(Beginning of Input data)

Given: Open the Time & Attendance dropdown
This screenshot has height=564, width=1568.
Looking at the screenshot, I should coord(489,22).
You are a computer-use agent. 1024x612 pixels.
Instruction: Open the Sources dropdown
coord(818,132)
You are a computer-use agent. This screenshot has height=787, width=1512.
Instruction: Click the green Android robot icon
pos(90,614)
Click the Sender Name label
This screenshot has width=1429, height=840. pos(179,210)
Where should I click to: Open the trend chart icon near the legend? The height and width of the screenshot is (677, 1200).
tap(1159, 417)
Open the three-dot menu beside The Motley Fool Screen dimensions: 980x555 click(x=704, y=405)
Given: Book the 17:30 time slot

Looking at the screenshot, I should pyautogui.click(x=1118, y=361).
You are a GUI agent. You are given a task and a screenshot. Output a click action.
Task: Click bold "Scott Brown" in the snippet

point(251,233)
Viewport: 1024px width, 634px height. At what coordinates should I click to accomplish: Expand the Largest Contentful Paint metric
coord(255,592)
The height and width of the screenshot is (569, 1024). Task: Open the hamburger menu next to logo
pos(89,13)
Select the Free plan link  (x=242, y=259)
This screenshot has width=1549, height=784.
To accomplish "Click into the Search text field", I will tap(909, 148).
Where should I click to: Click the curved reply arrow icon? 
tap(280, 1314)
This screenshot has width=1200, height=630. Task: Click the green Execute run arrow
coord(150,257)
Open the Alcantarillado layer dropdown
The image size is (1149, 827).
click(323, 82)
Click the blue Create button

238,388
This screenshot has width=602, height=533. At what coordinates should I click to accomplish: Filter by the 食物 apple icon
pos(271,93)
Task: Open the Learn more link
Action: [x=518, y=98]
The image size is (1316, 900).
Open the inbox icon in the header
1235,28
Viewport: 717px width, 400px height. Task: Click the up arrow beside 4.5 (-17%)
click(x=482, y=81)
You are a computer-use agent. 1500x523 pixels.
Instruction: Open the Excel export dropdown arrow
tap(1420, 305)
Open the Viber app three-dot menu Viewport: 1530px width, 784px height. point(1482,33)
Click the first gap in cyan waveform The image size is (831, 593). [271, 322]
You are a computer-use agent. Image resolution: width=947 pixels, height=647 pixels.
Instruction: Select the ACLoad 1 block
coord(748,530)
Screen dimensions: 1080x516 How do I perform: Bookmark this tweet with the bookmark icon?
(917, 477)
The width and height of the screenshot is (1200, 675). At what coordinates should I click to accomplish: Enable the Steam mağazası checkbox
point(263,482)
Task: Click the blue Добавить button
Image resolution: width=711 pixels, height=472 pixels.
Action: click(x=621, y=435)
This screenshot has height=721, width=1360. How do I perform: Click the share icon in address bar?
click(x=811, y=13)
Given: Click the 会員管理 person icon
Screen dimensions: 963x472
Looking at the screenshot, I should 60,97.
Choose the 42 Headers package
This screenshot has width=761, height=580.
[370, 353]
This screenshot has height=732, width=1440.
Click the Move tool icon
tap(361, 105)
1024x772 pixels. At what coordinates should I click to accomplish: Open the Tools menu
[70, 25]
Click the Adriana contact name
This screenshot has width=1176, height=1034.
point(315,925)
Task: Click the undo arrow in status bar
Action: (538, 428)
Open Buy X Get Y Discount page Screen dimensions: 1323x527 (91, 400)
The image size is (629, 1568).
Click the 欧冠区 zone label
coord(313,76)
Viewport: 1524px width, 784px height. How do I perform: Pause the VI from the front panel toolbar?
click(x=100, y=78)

(End of Input data)

Task brief: In the material above, find the lines that contain "computer" and show them.

Answer for this exercise:
You are a computer-use agent. 1024x612 pixels.
You are a computer-use agent. This screenshot has height=787, width=1512.
You are a computer-use agent. 1500x523 pixels.
You are a computer-use agent. Image resolution: width=947 pixels, height=647 pixels.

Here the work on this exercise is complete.